**Task brief**. Output the full listing verbatim.
Segment Start: Input data
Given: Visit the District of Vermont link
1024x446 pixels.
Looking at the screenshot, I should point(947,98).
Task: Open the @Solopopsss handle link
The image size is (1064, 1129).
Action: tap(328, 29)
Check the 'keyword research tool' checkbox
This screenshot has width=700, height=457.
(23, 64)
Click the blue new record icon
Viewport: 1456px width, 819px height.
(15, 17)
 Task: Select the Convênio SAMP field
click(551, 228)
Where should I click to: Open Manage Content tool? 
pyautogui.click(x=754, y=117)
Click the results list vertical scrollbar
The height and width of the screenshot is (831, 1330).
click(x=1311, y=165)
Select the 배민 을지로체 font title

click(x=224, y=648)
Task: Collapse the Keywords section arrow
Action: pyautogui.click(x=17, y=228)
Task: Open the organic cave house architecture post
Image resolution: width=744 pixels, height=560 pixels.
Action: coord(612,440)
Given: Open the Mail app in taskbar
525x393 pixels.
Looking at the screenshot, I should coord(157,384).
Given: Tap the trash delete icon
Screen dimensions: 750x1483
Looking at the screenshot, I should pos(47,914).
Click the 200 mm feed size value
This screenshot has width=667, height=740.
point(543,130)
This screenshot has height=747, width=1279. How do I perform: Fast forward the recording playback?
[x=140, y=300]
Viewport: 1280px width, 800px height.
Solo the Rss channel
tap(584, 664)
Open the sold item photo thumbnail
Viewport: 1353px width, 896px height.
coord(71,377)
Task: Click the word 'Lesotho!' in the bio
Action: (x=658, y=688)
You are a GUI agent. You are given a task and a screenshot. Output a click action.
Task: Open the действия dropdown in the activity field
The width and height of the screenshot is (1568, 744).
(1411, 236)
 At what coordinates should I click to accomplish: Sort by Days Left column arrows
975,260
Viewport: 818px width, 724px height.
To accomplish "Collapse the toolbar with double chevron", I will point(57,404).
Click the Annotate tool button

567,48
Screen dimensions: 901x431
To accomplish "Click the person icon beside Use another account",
Segment End: Input data
**Response area**.
Given: Visit the District of Vermont link
1024x446 pixels.
Looking at the screenshot, I should point(947,98).
Task: Open the @Solopopsss handle link
The image size is (1064, 1129).
Action: tap(328, 29)
Check the 'keyword research tool' checkbox
This screenshot has width=700, height=457.
(23, 64)
Click the blue new record icon
Viewport: 1456px width, 819px height.
(15, 17)
 Task: Select the Convênio SAMP field
click(551, 228)
Where should I click to: Open Manage Content tool? 
pyautogui.click(x=754, y=117)
Click the results list vertical scrollbar
The height and width of the screenshot is (831, 1330).
click(x=1311, y=165)
Select the 배민 을지로체 font title

click(x=224, y=648)
Task: Collapse the Keywords section arrow
Action: pyautogui.click(x=17, y=228)
Task: Open the organic cave house architecture post
Image resolution: width=744 pixels, height=560 pixels.
Action: coord(612,440)
Given: Open the Mail app in taskbar
525x393 pixels.
Looking at the screenshot, I should coord(157,384).
Given: Tap the trash delete icon
Screen dimensions: 750x1483
Looking at the screenshot, I should pos(47,914).
Click the 200 mm feed size value
This screenshot has width=667, height=740.
point(543,130)
This screenshot has height=747, width=1279. How do I perform: Fast forward the recording playback?
[x=140, y=300]
Viewport: 1280px width, 800px height.
Solo the Rss channel
tap(584, 664)
Open the sold item photo thumbnail
Viewport: 1353px width, 896px height.
coord(71,377)
Task: Click the word 'Lesotho!' in the bio
Action: (x=658, y=688)
You are a GUI agent. You are given a task and a screenshot. Output a click action.
Task: Open the действия dropdown in the activity field
The width and height of the screenshot is (1568, 744).
(1411, 236)
 At what coordinates should I click to accomplish: Sort by Days Left column arrows
975,260
Viewport: 818px width, 724px height.
To accomplish "Collapse the toolbar with double chevron", I will point(57,404).
Click the Annotate tool button

567,48
Screen dimensions: 901x431
To accomplish "Click the person icon beside Use another account",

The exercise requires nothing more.